- **HOW TO COMPLETE THIS TASK**
Your reply should be an exact copy of every entry, with the pictures removed.

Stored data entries
=======
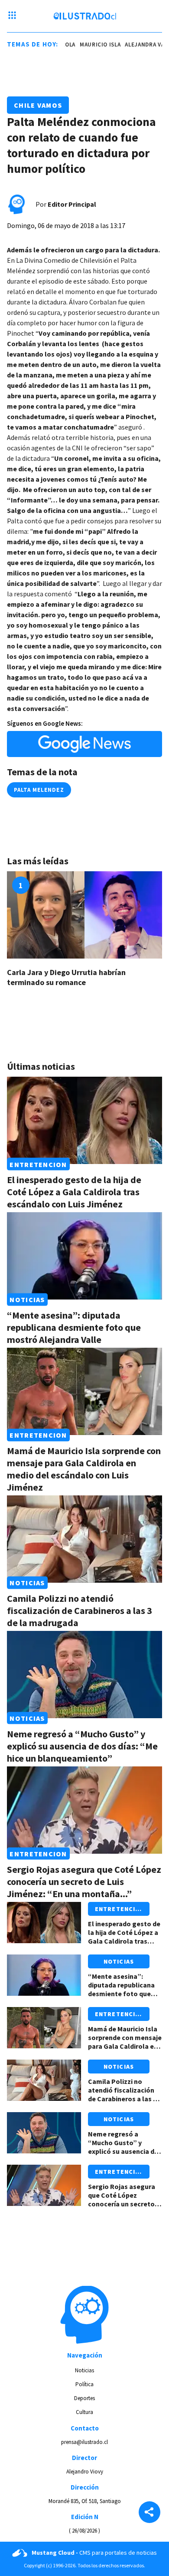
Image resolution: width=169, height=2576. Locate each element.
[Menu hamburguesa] (12, 16)
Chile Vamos (38, 105)
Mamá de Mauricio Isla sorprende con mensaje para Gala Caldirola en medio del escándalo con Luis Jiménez (84, 1469)
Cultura (84, 2412)
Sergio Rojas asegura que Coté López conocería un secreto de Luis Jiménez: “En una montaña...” (84, 1881)
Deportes (84, 2398)
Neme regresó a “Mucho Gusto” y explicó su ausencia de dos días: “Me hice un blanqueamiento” (82, 1746)
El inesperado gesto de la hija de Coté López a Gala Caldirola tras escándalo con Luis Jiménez (74, 1192)
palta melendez (39, 790)
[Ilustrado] (84, 16)
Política (84, 2384)
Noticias (27, 1299)
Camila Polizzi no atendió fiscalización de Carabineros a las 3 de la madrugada (79, 1610)
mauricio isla (94, 44)
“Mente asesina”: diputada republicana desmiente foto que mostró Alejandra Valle (74, 1327)
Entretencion (38, 1164)
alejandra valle (144, 44)
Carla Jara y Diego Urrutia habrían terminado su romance (66, 977)
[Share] (149, 2513)
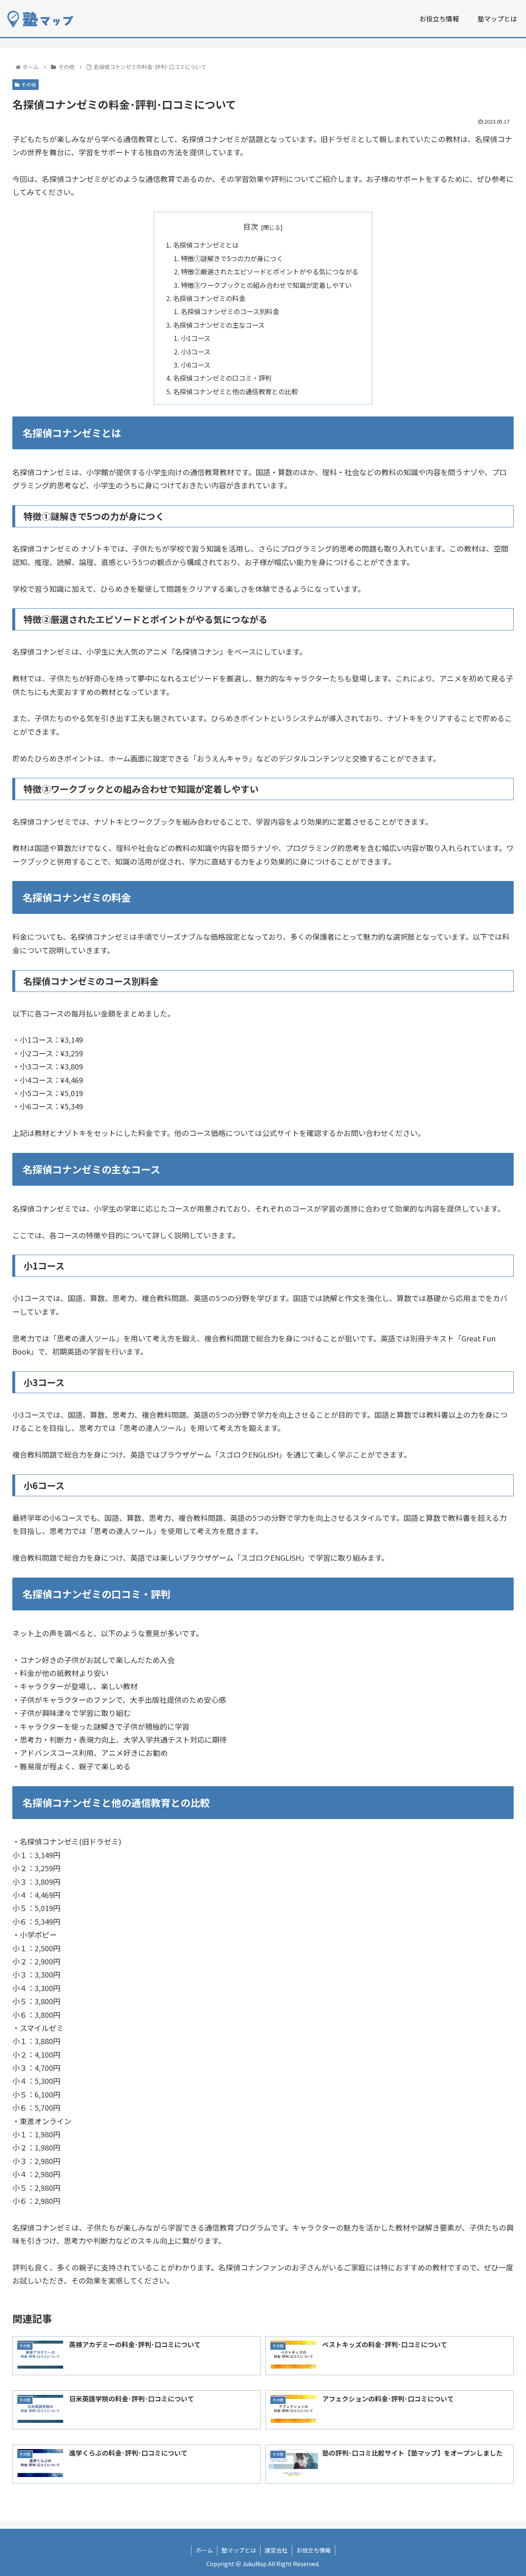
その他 (28, 84)
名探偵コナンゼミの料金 (209, 298)
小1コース (195, 338)
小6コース (195, 365)
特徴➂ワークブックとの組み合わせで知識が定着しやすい (266, 285)
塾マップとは (238, 2550)
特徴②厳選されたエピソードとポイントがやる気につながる (269, 271)
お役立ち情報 (313, 2550)
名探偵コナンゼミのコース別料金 (230, 311)
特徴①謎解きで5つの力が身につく (232, 258)
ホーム (204, 2550)
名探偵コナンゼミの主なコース (219, 325)
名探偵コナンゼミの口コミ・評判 (222, 378)
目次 (250, 226)
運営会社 (276, 2550)
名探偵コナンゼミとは (206, 245)
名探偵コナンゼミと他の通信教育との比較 (235, 391)
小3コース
=======
- **RESPONSE TO THE EXERCISE**
Image resolution: width=169, height=2576. Locate each element.
[Menu hamburguesa] (12, 16)
Chile Vamos (38, 105)
Mamá de Mauricio Isla sorprende con mensaje para Gala Caldirola en medio del escándalo con Luis Jiménez (84, 1469)
Cultura (84, 2412)
Sergio Rojas asegura que Coté López conocería un secreto de Luis Jiménez: “En una montaña...” (84, 1881)
Deportes (84, 2398)
Neme regresó a “Mucho Gusto” y explicó su ausencia de dos días: “Me hice un blanqueamiento” (82, 1746)
El inesperado gesto de la hija de Coté López a Gala Caldirola tras escándalo con Luis Jiménez (74, 1192)
palta melendez (39, 790)
[Ilustrado] (84, 16)
Política (84, 2384)
Noticias (27, 1299)
Camila Polizzi no atendió fiscalización de Carabineros a las 3 de la madrugada (79, 1610)
mauricio isla (94, 44)
“Mente asesina”: diputada republicana desmiente foto que mostró Alejandra Valle (74, 1327)
Entretencion (38, 1164)
alejandra valle (144, 44)
Carla Jara y Diego Urrutia habrían terminado su romance (66, 977)
[Share] (149, 2513)
その他 (28, 84)
名探偵コナンゼミの料金 (209, 298)
小1コース (195, 338)
小6コース (195, 365)
特徴➂ワークブックとの組み合わせで知識が定着しやすい (266, 285)
塾マップとは (238, 2550)
特徴②厳選されたエピソードとポイントがやる気につながる (269, 271)
お役立ち情報 (313, 2550)
名探偵コナンゼミのコース別料金 (230, 311)
特徴①謎解きで5つの力が身につく (232, 258)
ホーム (204, 2550)
名探偵コナンゼミの主なコース (219, 325)
名探偵コナンゼミの口コミ・評判 (222, 378)
目次 (250, 226)
運営会社 (276, 2550)
名探偵コナンゼミとは (206, 245)
名探偵コナンゼミと他の通信教育との比較 (235, 391)
小3コース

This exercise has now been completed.